Role of static and dynamic driving airway pressure in the development of ventilator-induced lung injury

Abstract

Introduction: Driving airway pressure, the difference between plateau (end of an inspiratory pause) and end-expiratory airway pressure, can be an independent predictor of ventilator-induced lung injury (VILI) [1]. However, during ongoing mechanical ventilation, (dynamic) end-inspiratory airway pressure exceeds (static) plateau airway pressure, especially when inspiratory flows are very high [2]. Thus, for the same static driving airway pressure, different dynamic driving airway pressures can be reached. Objectives: To compare the role of static and dynamic driving airway pressures in the development of VILI. Methods: Sixteen healthy piglets were anesthetized, paralyzed and mechanically ventilated for 54 hours with no positive end-expiratory pressure. Animals were divided into two groups that were matched for static driving airway pressure (deltaPAW,stat), defined as above, but not for dynamic driving airway pressure (deltaPAW,dyn), defined as the difference between airway pressure recorded when flow zeroed immediately after an end-inspiratory occlusion (P1) and end-expiratory airway pressure. Lower and higher dynamic driving airway pressures were obtained by using lower or higher inspiratory flows. Respiratory rate was always 15 breath-per-minute. VILI was diagnosed if final lung weight (measured with a balance) exceeded initial lung weight (measured with computed tomography), as for edema. Data were compared between the two groups with Student's t and Fisher's Exact tests. Results: The two groups of animals were ventilated with similar static but different dynamic driving airway pressures (Table 66). Incidence of VILI was 25 % among animals ventilated with lower and 75 % among those ventilated with higher dynamic driving airway pressure (p = 0.13).
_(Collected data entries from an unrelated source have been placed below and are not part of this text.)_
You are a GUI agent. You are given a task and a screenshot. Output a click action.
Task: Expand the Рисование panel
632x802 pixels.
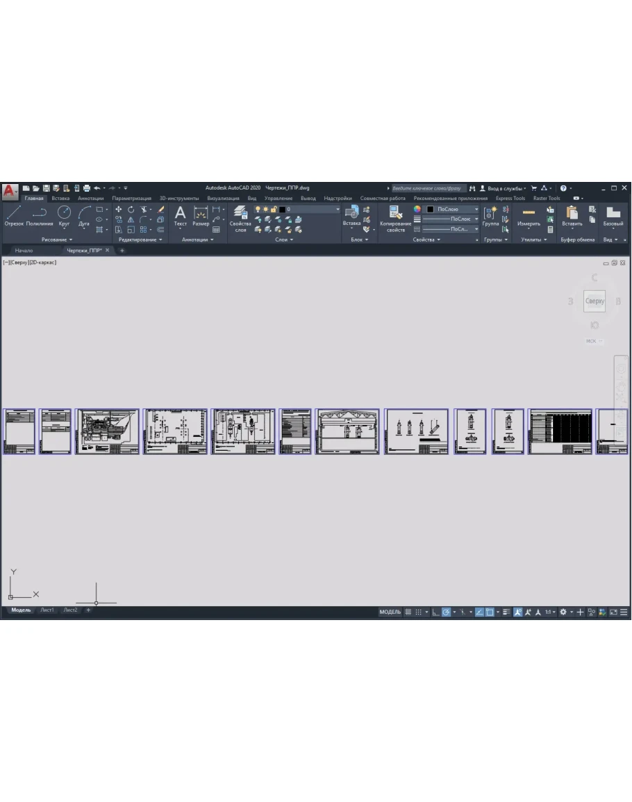coord(57,240)
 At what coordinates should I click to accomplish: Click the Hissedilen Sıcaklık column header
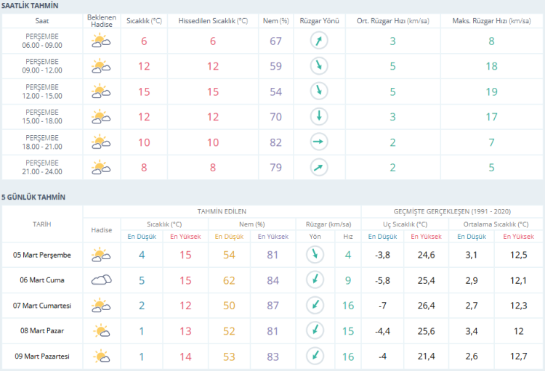click(214, 20)
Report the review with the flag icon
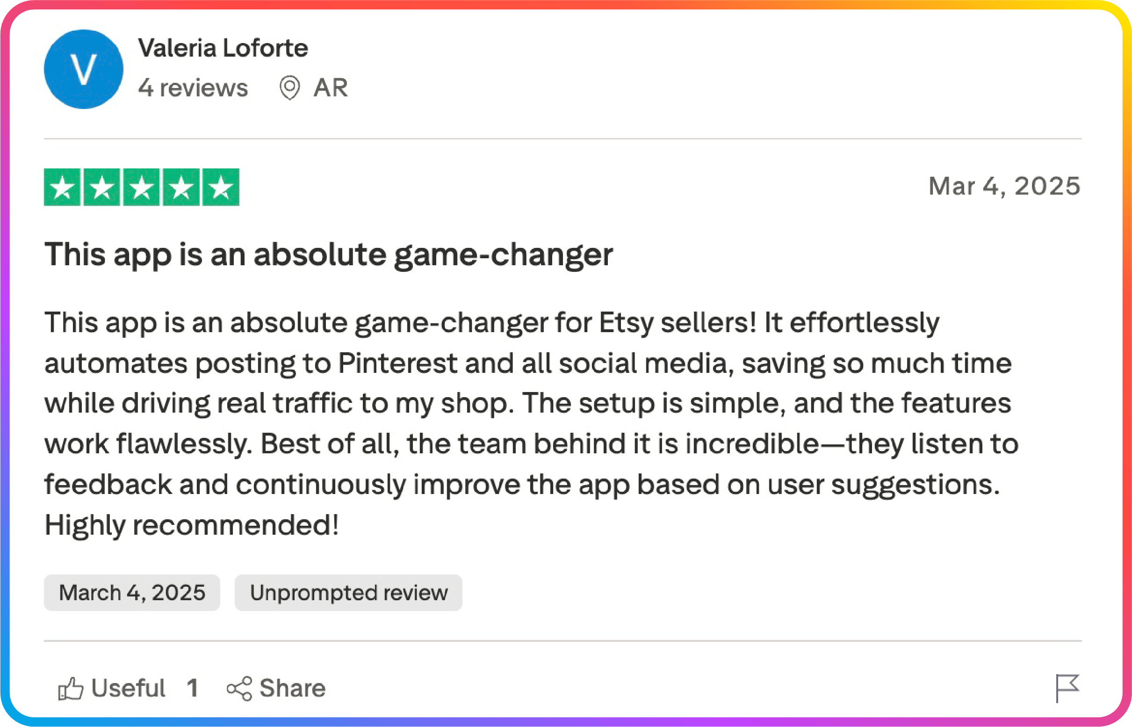 (x=1067, y=688)
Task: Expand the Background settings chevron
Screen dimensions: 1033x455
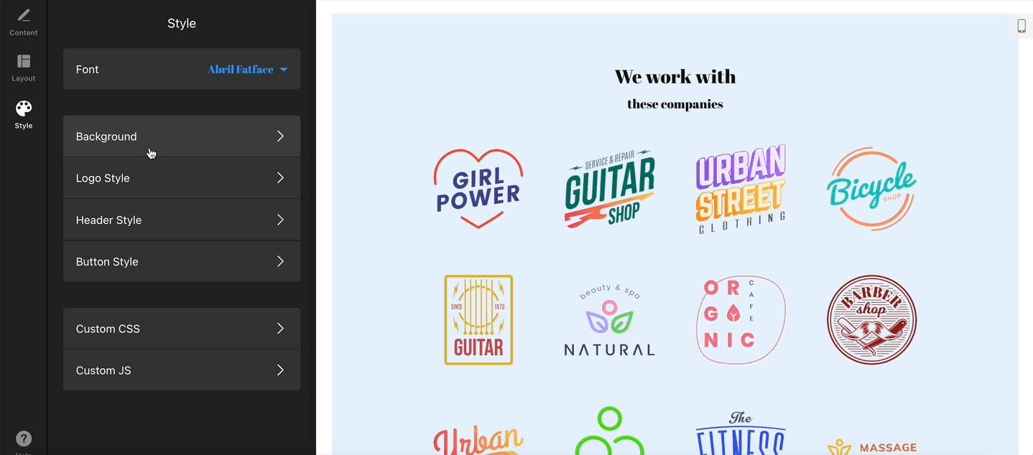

On average, lung weight decreased over time (-56 +/- 60 g) in the former group whereas it increased (98 +/- 166 g) in the latter group (p = 0.04). Mortality at 54 hours was 13 % among animals ventilated with lower and 63 % among those ventilated with higher dynamic driving airway pressure (p = 0.12). Conclusions: For the same static driving airway pressure, higher dynamic driving airway pressures may increase the incidence of (fatal) ventilator-induced lung injury.